Mais, c’est surtout la participation des officiers et sous-officiers français au partage du butin humain qui déroge à la morale républicaine. Sans cet élément, on aurait pu dire que l’entorse faite à la dignité humaine, par la réduction en esclavage des prisonniers de guerre au moment de la conquête coloniale, est le seul fait des auxiliaires indigènes, même si la responsabilité de ceux qui les ont employés aurait pu néanmoins être engagée. Cependant, dans plusieurs campagnes au Soudan, les officiers français ont tiré de leurs victoires les mêmes avantages qu’ils sont venus abolir. En juillet 1894, après avoir vaincu Ali-kari, chef de Bossé au nord de Lanfiera dans le Mossi, tous les survivants de son village, estimé à 1 200 individus, sont devenus des butins de guerre que les officiers et les soldats de la légion étrangère ainsi que les auxiliaires indigènes (c’est-à-dire les tirailleurs réguliers ou non, les palefreniers et les porteurs) se sont partagés[44]. La conquête de Ségou en 1889, de Nioro en 1891, de Macina en 1893, de Tombouctou en 1894, et de Sikasso en 1898 s’est faite selon les mêmes procédés.

 En agissant ainsi, l’administration militaire enfreint l’un des éléments de la mission civilisatrice de la France dont le but primitif, selon William Ponty, avait été précisément de faire « disparaître à jamais [l’esclavage] cette organisation vicieuse, improductive et immorale, si opposée à [ses] grandes idées de liberté[45]. » 

Malgré l’indignation de l’opinion métropolitaine et la nomination d’un gouverneur civil en la personne de Albert Grodet, en décembre 1893, le partage du butin humain ne s’arrête qu’à la fin du XIXe siècle. Apparent pendant les premières phases de la conquête, il devient plus discret après le passage du gouverneur Albert Grodet avant de disparaître logiquement avec l’achèvement de la conquête militaire du Soudan français.  `

Après la conquête, la traite est abolie par le décret du 12 décembre 1905 au Soudan français. Ce texte punit « d’un emprisonnement de deux ans à cinq[46] et d’une amende de 500 à 1000 francs[47] » toute convention ou même des préliminaires de convention ayant pour but d’aliéner la liberté d’autrui. Mais ce texte ne concerne pas l’esclavage domestique. Pour rappel, les esclaves domestiques sont des esclaves nés chez le maître ou qui y vivent depuis très longtemps et qui ne peuvent en principe être vendus[48]. Dans cette matière le pouvoir colonial adopte une toute autre stratégie.
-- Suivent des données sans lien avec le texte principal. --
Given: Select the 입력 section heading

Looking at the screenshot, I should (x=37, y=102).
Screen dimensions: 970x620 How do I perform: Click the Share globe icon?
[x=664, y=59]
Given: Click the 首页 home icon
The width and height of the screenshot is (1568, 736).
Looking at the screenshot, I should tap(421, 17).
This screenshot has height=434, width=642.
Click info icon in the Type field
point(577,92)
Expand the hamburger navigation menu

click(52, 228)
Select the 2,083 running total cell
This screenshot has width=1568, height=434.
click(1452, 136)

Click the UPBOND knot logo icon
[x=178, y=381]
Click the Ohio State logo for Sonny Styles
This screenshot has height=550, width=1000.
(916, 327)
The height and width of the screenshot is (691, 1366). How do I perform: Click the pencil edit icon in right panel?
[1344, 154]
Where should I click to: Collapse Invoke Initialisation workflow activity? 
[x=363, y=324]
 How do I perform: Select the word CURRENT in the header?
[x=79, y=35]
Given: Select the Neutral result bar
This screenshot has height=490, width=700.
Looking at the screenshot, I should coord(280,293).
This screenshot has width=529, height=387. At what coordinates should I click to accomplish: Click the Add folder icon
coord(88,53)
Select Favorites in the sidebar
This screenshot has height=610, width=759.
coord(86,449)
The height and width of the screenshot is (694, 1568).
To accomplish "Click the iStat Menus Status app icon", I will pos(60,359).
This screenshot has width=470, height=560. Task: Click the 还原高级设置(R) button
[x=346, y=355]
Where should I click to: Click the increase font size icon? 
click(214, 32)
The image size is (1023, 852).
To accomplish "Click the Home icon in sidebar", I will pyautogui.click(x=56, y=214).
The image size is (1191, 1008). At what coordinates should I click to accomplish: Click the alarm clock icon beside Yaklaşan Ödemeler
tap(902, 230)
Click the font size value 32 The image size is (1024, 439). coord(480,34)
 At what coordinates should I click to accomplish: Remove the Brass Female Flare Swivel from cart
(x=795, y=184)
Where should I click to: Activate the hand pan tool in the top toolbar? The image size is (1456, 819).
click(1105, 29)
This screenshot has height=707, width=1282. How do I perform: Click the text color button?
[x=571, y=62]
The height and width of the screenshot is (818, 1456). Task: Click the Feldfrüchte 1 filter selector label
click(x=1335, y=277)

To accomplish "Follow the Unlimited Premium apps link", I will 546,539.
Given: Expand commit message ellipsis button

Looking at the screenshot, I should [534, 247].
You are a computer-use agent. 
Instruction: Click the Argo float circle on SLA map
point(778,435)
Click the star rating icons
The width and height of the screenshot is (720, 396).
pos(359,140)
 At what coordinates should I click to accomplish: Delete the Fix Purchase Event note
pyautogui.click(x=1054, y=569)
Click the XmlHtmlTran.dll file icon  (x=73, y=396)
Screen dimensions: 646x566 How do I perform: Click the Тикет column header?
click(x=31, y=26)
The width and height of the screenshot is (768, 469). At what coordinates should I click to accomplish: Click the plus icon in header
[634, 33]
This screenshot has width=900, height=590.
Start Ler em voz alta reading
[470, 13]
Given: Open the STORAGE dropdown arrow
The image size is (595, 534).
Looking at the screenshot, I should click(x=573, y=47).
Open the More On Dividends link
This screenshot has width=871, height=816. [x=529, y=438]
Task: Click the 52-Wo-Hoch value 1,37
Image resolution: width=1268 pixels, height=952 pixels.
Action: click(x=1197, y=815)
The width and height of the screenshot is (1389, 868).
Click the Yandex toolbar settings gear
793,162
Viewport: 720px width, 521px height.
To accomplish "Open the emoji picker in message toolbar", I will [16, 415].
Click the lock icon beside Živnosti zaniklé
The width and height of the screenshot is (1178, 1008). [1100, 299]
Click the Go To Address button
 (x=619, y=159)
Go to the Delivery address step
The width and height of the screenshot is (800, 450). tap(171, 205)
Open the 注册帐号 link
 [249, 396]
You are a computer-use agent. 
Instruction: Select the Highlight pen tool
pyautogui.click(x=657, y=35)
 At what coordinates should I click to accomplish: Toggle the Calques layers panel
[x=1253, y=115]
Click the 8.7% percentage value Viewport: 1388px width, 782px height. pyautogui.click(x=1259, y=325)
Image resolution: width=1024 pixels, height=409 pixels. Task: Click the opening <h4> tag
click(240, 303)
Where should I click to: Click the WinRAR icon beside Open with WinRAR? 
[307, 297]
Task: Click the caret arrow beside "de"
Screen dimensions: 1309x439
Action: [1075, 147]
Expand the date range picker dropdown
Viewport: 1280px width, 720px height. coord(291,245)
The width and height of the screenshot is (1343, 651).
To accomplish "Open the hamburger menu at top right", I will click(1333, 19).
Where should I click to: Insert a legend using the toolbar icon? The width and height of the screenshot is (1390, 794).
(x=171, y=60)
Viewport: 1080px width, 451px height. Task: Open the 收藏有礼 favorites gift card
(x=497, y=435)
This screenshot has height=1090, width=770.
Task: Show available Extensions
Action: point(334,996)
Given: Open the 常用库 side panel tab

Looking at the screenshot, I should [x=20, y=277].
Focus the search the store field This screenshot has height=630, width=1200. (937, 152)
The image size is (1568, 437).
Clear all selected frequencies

Il décide d’assurer la liberté individuelle à tous les esclaves qui le souhaitent, sans obliger « ceux auxquels le bénéfice n’en est point contesté à la prendre quand même »[49]. Autrement dit, l’esclave domestique est libre de son choix. Il peut décider de rester avec son maître, comme il peut faire le choix de le quitter. Si cette politique a fini par s’imposer dans les cercles du sud, il en sera autrement dans les cercles Nord. L’autorité coloniale, pour ne pas compromettre sa situation politique ou diminuer son influence chez les populations nomades du nord de la colonie, permet aux maîtres de garder leurs esclaves domestiques qui souhaitent pourtant échapper à la contrainte de la servitude. La raison avancée est que l’esclavage est une nécessité absolue chez elles.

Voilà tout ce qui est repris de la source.